Your answer should hold only the lines from the one containing "Task: Open the nafi" through the last line below, copied exactly; pictures stay out.
Start of SUPPLIED INFORMATION
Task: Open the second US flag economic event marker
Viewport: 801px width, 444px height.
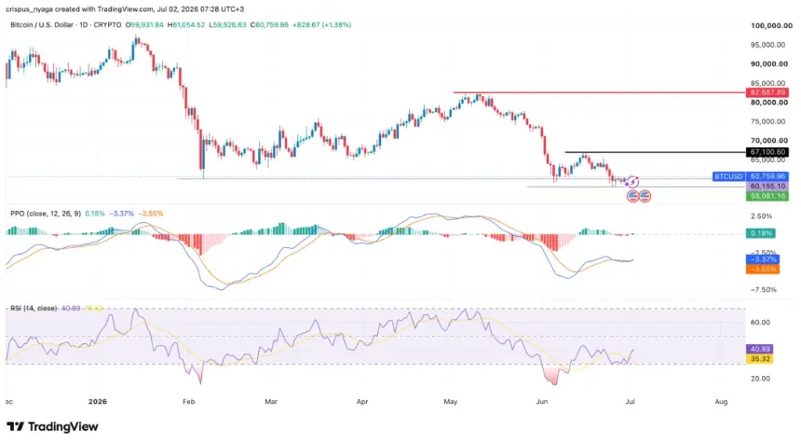Action: pos(645,195)
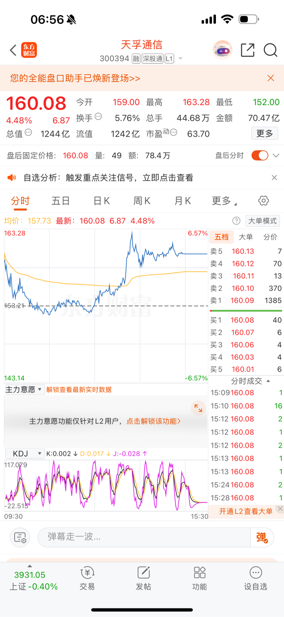
Task: Tap the back arrow icon
Action: coord(13,50)
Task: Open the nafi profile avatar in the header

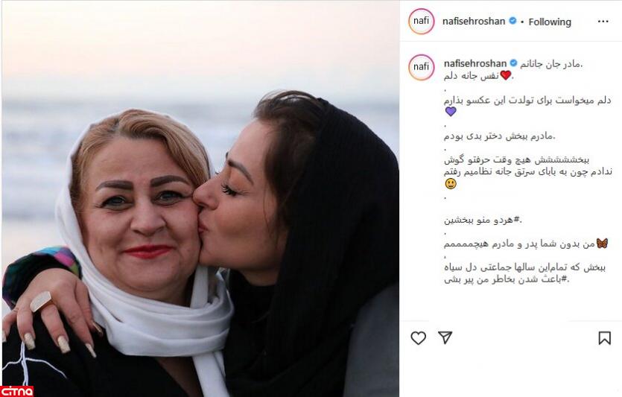Action: 422,21
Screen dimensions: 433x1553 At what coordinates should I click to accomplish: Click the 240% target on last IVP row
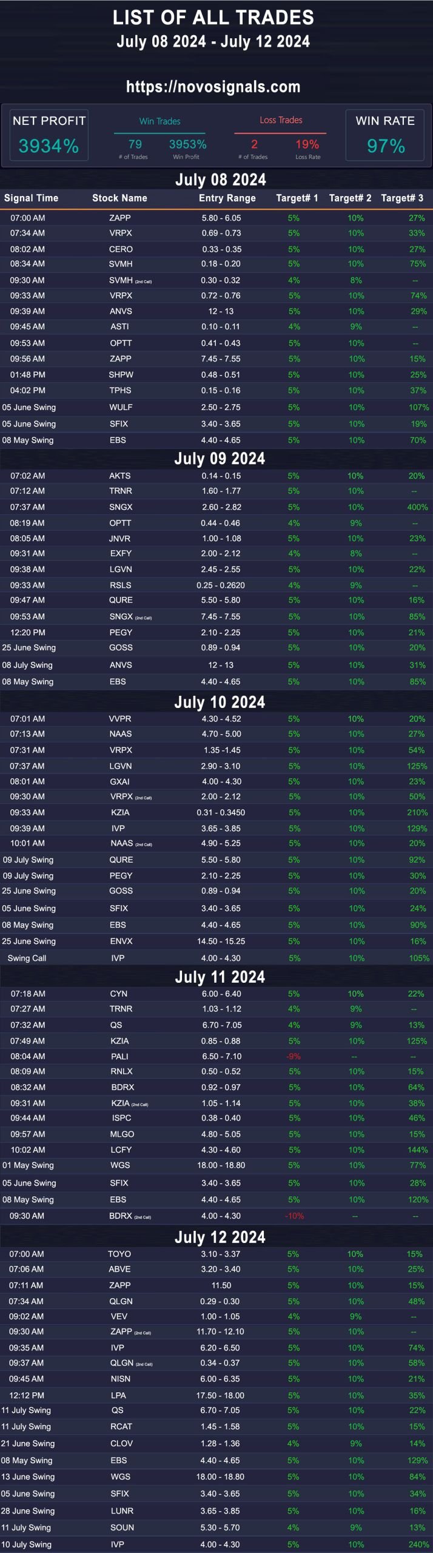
End of SUPPLIED INFORMATION
# SOLUTION TO THE EXERCISE:
Task: Open the nafi profile avatar in the header

Action: 422,21
Screen dimensions: 433x1553 At what coordinates should I click to accomplish: Click the 240% target on last IVP row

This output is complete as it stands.